Black Hat 2008 USA – Bad Sushi Beating Phishes at their own game
September 2008 by Michael Hayes CTO, B-4-U Inc.
Bad sushi, beating Phishes at their own game. Nitesh Dhanjani and Billy Rios Gave a great talk on Phishing. Phishing is double trouble for both individuals and corporations; it is both a Technology problem and a Social Engineering issue. It’s simple, can I steal information from you by enticing you to enter information or tricking you to enter private information. How long will it take before you discover your private information is now public?
Michael Hayes CTO, B-4-U Inc.
Looking through the rear view mirror:
Bad sushi, beating Phishes at their own game. There is a proliferation of Web sites available that freely trade in stolen financial information. Banks, E-Commerce E-sites and other financial institutions need to pay special attention to Phishing, and double their efforts to protect themselves, their employees and their clients.

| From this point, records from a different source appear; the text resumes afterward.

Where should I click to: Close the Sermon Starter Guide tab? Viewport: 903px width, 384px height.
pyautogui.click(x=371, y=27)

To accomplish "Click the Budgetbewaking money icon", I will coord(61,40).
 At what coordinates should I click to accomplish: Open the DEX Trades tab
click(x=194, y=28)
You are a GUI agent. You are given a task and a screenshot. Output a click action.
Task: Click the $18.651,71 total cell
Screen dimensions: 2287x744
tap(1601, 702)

More up-to-date user friendly Access Technologies need to be implemented and maintained.
The key messages in this space are as follows: 1- Phishing is a highly lucrative business for the Phishers. With a very small investment Phishers can build scripts, e-mails to collect financial information, Social Security numbers, Logon IDs and Passwords, plus Credit Card Info and sell them in volume. 2- The entry point for nefarious users to create phishing opportunities is very low. This is both from a learning perspective, investment and technology. Today there are both sites and toolkits that will allow individuals to build phishing exploits, plus there is a network of WEB sites and individuals to help build these exploits, including fill in the blanks type script. 3- Phishing almost always contains a social engineering aspect, an e-mail, a message, a fake WEB site; social engineering may be the hardest issue to overcome in this environment.
Additionally, the issue of Phishing is increasing, with more and more sites put up and taken down in hours that look like legitimate web sites, spelling mistakes, one letter off the correct name etc. WEB sites with different or closely matching names each of these facilitates Phishing.

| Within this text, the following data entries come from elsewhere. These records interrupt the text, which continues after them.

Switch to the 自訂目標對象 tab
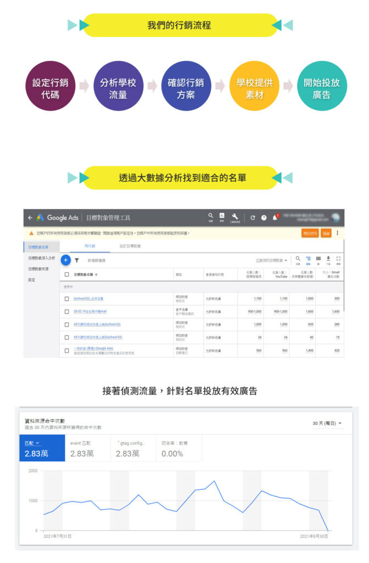 point(130,246)
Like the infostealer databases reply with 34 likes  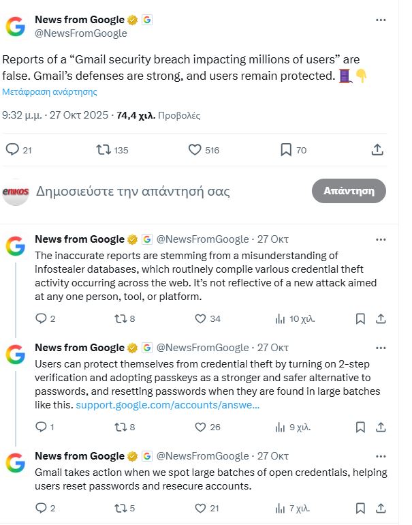[x=200, y=318]
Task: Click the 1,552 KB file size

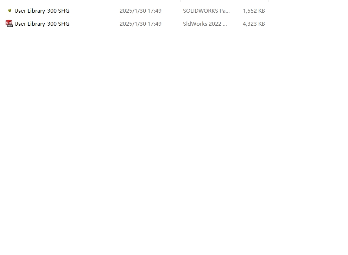Action: [254, 11]
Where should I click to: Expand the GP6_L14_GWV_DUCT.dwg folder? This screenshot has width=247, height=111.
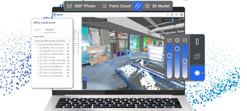coord(38,60)
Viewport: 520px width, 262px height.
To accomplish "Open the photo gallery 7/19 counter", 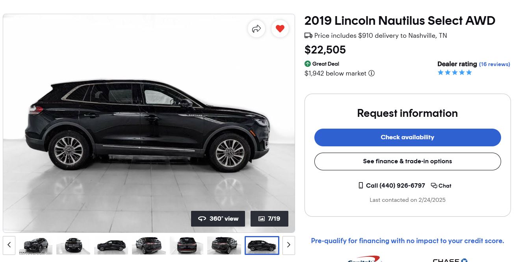I will click(x=269, y=219).
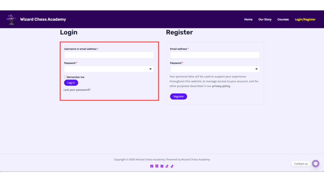Open the privacy policy link

(x=221, y=86)
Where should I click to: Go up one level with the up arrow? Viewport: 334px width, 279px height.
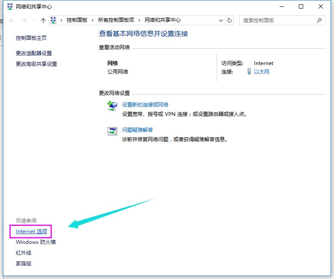(43, 21)
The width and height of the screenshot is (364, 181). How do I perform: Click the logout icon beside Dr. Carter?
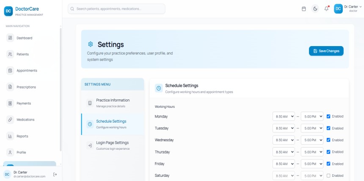click(x=55, y=174)
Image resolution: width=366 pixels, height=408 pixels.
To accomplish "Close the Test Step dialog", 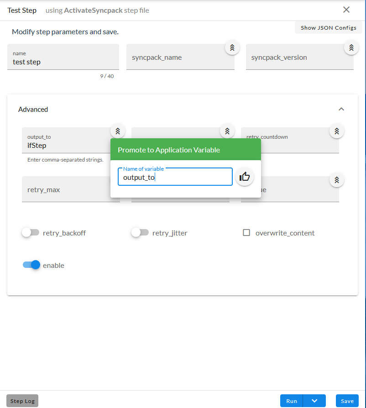I will click(x=346, y=10).
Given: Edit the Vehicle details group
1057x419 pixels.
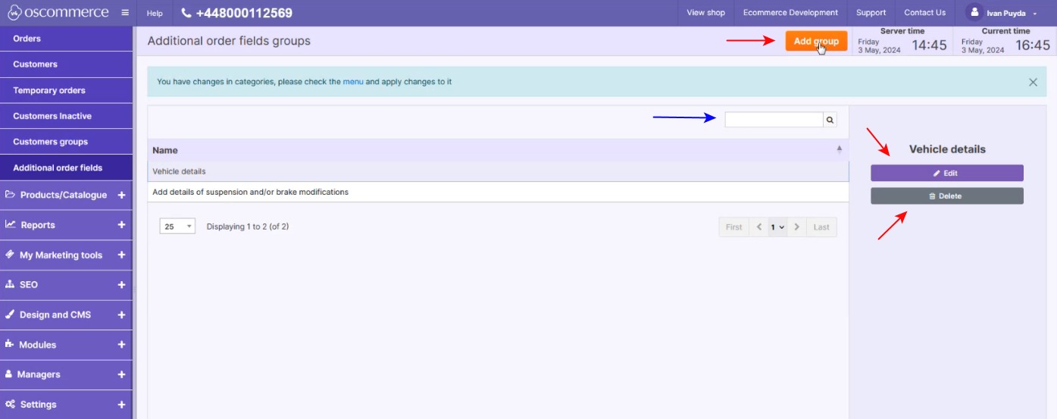Looking at the screenshot, I should [x=946, y=174].
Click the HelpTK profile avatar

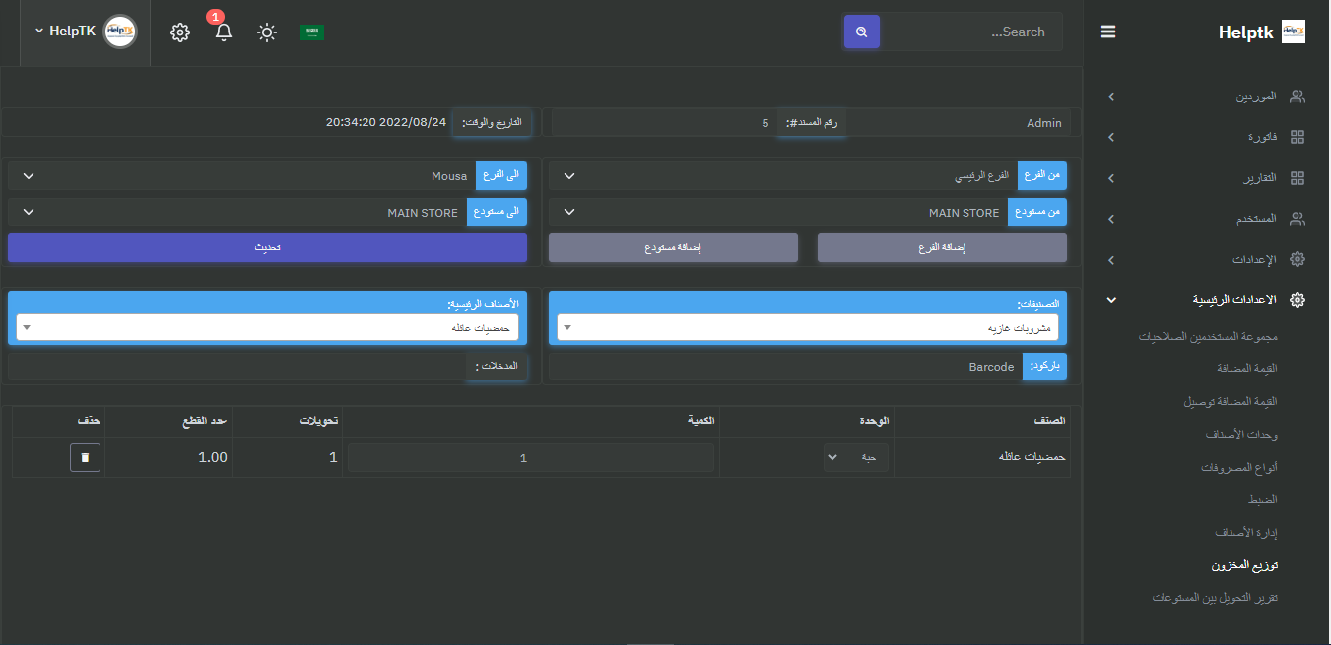[120, 32]
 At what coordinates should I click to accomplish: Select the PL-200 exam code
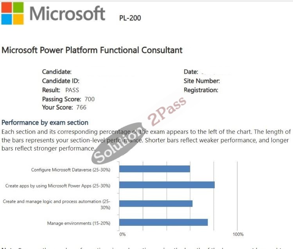click(x=130, y=18)
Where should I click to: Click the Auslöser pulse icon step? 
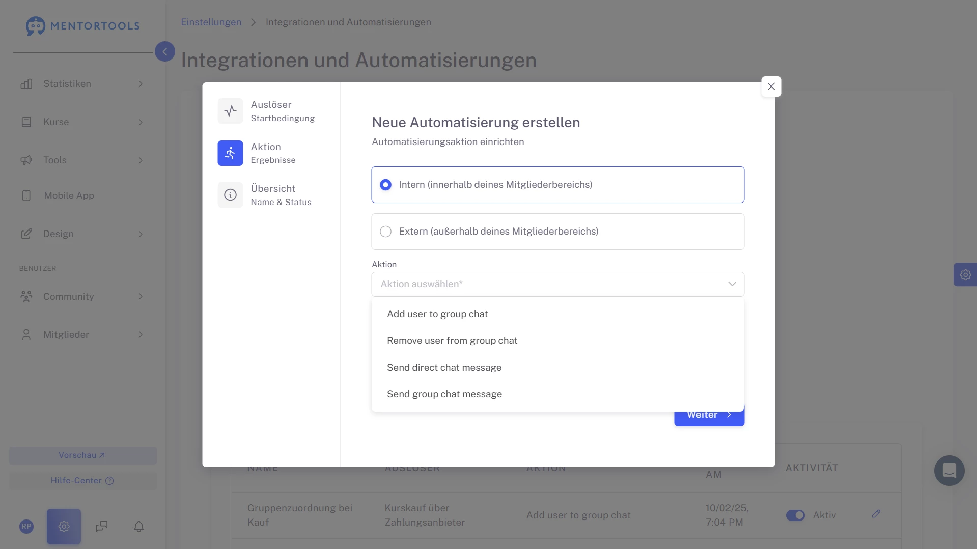pyautogui.click(x=230, y=111)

One of the fundamental vulnerabilities of Phishing is the static nature of much of our private data, and until this is changed, there will be an exposure for each individual. A prime example is a National ID or Social Security Number. At birth this is given to an individual and all other aspects of information is linked to this number. Once and individuals National ID or Social Security Number is compromised that individual is owned.

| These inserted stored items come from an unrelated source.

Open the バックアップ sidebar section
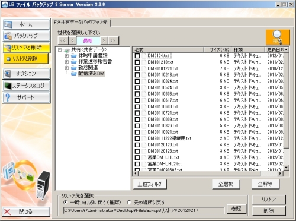 tap(26, 36)
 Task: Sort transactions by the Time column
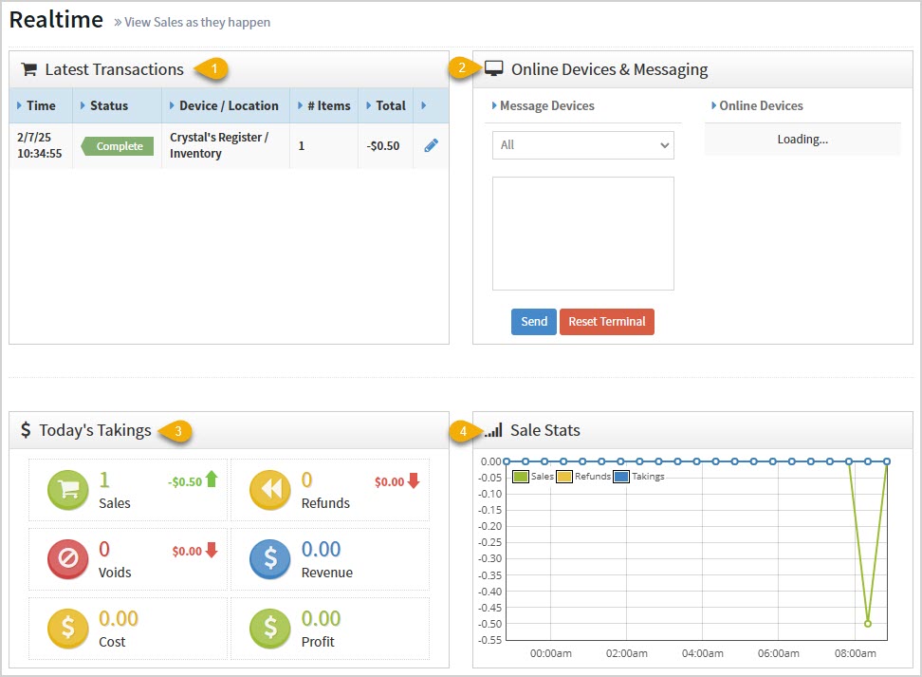(38, 105)
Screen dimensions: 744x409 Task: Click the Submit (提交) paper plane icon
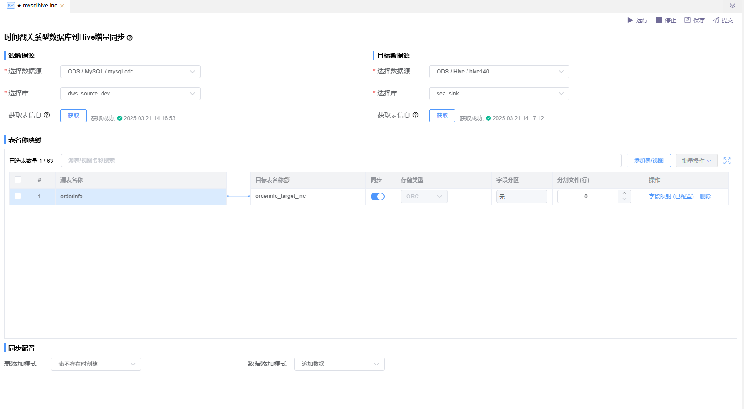click(716, 20)
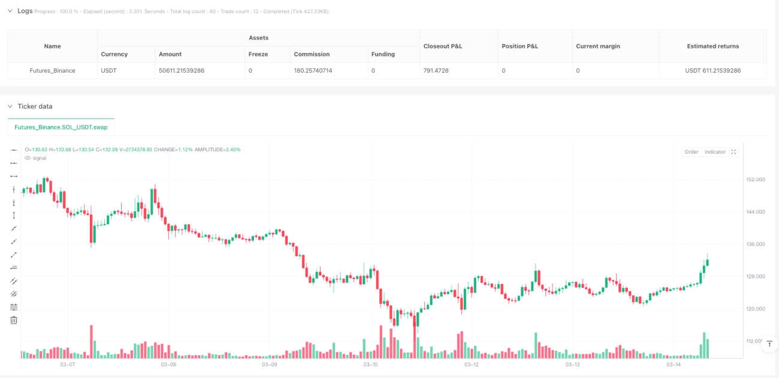This screenshot has height=378, width=779.
Task: Open the Futures_Binance.SOL_USDT.swap tab
Action: 61,127
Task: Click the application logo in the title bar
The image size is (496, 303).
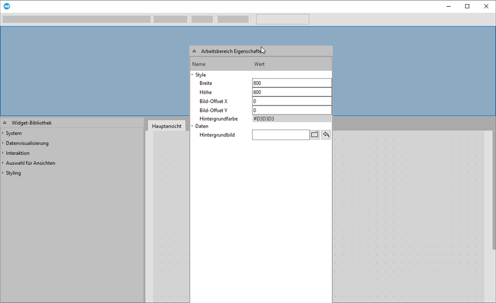Action: coord(7,6)
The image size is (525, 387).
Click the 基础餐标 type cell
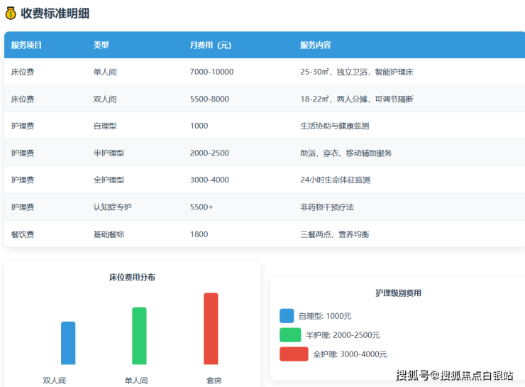click(109, 234)
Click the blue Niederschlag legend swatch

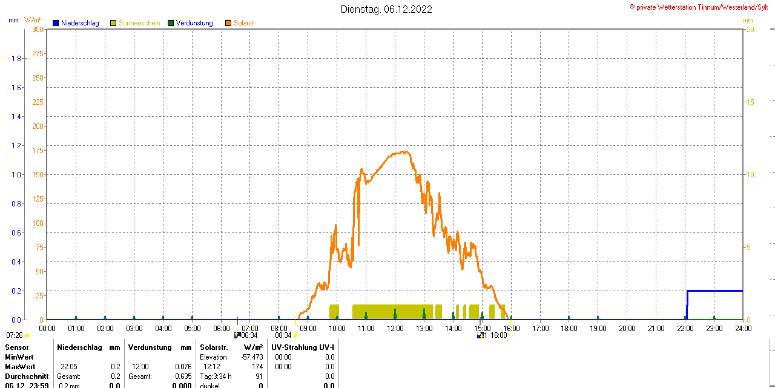[56, 23]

This is also true for most bank accounts, credit cards or employee numbers, once you sign-up to this environment that number is tied to your person, and once it is captured your are exposed to how it will be used.
Through the looking Glass:
Financial Institutions and Enterprises in General need to look at Education, Protection and Enforcement to protect information of their Clients and Employees from Phishing. Education is the most important key from kids to adults, constant reminders of the importance of not sharing personal information, and clearly not sharing this information. Also the continuous education of people on what to look for to protect themselves from social engineered attacks Phishing impacts all levels and users of both the Internet and Intranet.
Technology solutions are still evolving but should include reviews of WEB code, scans of Web page for vulnerabilities, improved Password, Password Replacement (single use codes), Enforcement of SSL Certificates with user education, Protection of your Corporate WEB SITES is critical.
Short term recommendations include setting up an education program for clients and employees, every day a new tip, remember, it takes 30 times for an Advertisement or message to be recognized, Scanning your corporate WEB for vulnerabilities, and checking for Parasites on your web site. Improve access control for your clients and customers. Eliminate cross site links within your own company to minimize cross scripting issues.